2. The negative pressure type booster device according to claim 1, wherein the communication portion is formed by a communication path that is formed between the guide portion and the tie rod bolt, extends in the front-back direction, and communicates with the negative pressure chamber side space at a rear end by a non-circular shape of the inner hole of the guide portion, and a slit that is provided at a front end portion of the guide portion, extends in a radial direction of the bolt, communicates with the communication path at a radially inner end, and communicates with the negative pressure chamber at a radially outer end.

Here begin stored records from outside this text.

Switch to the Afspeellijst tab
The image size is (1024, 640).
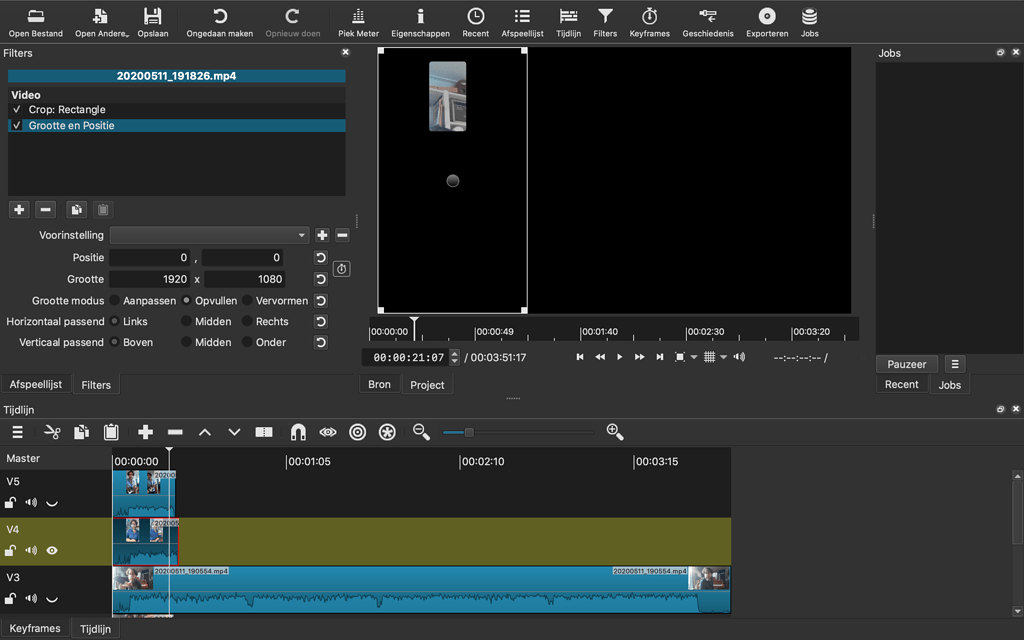click(x=36, y=383)
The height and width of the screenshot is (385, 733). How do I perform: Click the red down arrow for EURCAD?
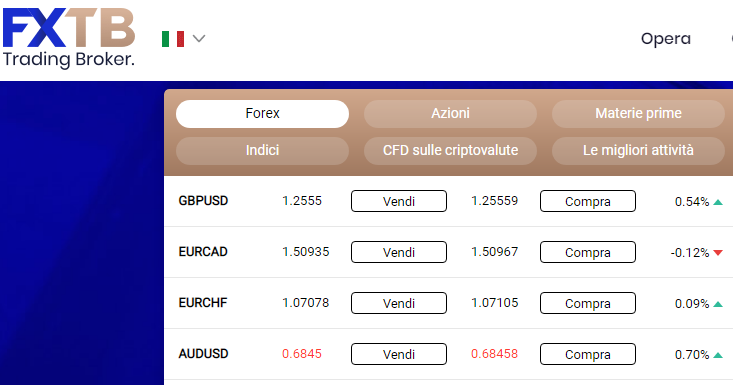pos(718,253)
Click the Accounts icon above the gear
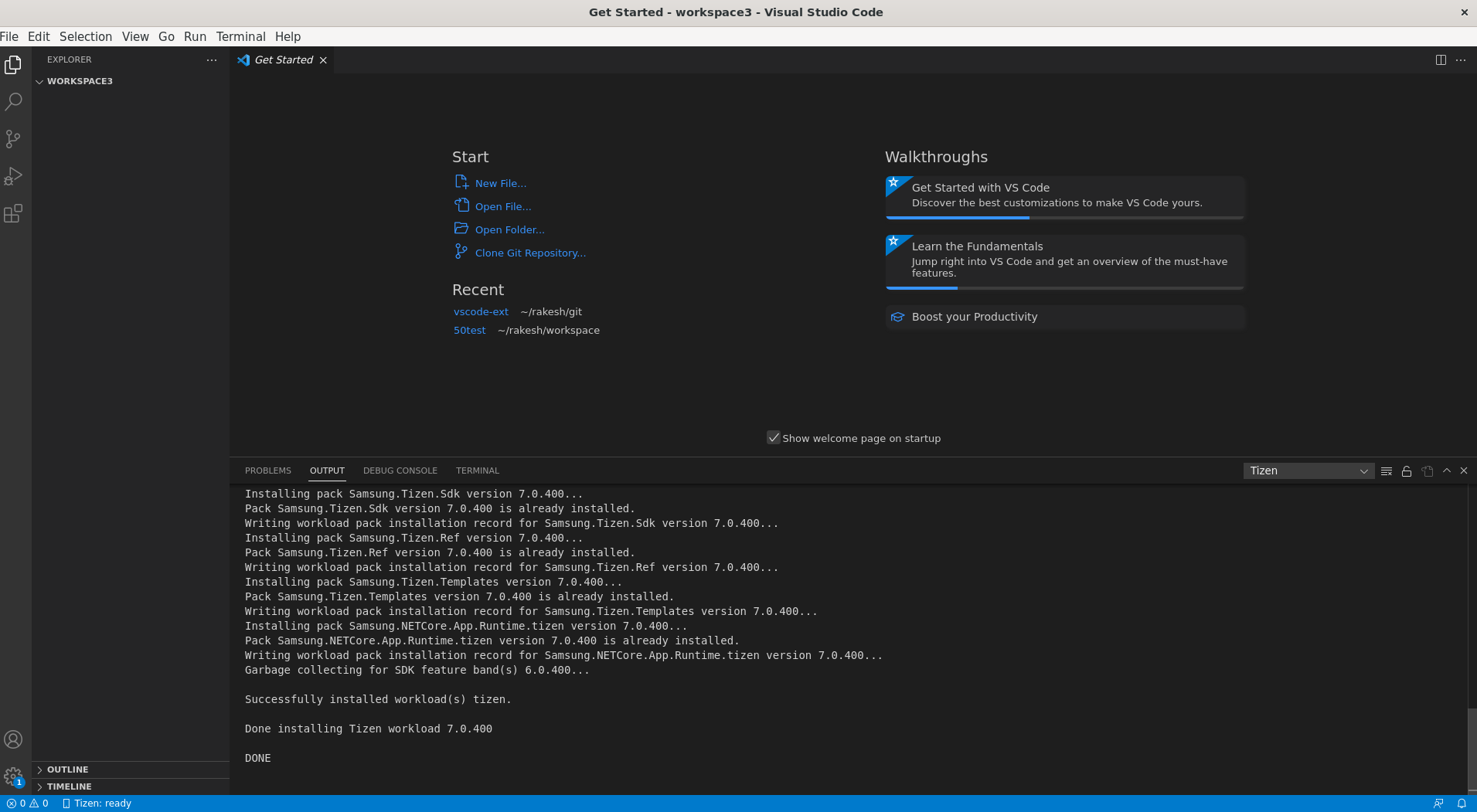1477x812 pixels. (x=13, y=739)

3. The negative pressure type booster device according to claim 1, wherein the communication portion is formed by a communication path that is formed between the guide portion and the tie rod bolt, extends in the front-back direction, and communicates with the negative pressure chamber side space at a rear end by a non-circular shape of the inner hole of the guide portion, and a slit that is provided at a rear end portion of the annular member, extends in a radial direction of the bolt, communicates with the communication path at the radially inner end, and communicates with the negative pressure chamber at the radially outer end, in a state where the guide portion abuts against the annular member.

4. The negative pressure type booster device according to claim 1, wherein the communication portion is formed by a communication hole that is provided in the guide portion, communicates with the negative pressure chamber side space at the radially inner end of the bolt, and communicates with the negative pressure chamber at the radially outer end of the bolt.

5. The negative pressure type booster device according to claim 1, wherein the communication portion has a first slit that is provided on the outer circumference of the tie rod bolt, extends in the front-back direction, and communicates with the negative pressure chamber side space at the rear end in a state in which the guide portion abuts against the annular member, and a second slit that is provided on the annular member, extends in the radial direction of the bolt, communicates with the first slit at the radially inner end, communicates with the negative pressure chamber at the radially outer end in a state in which the guide portion abuts against the annular member, and thus allows the negative pressure chamber side space to communicate with the negative pressure chamber in cooperation with the first slit.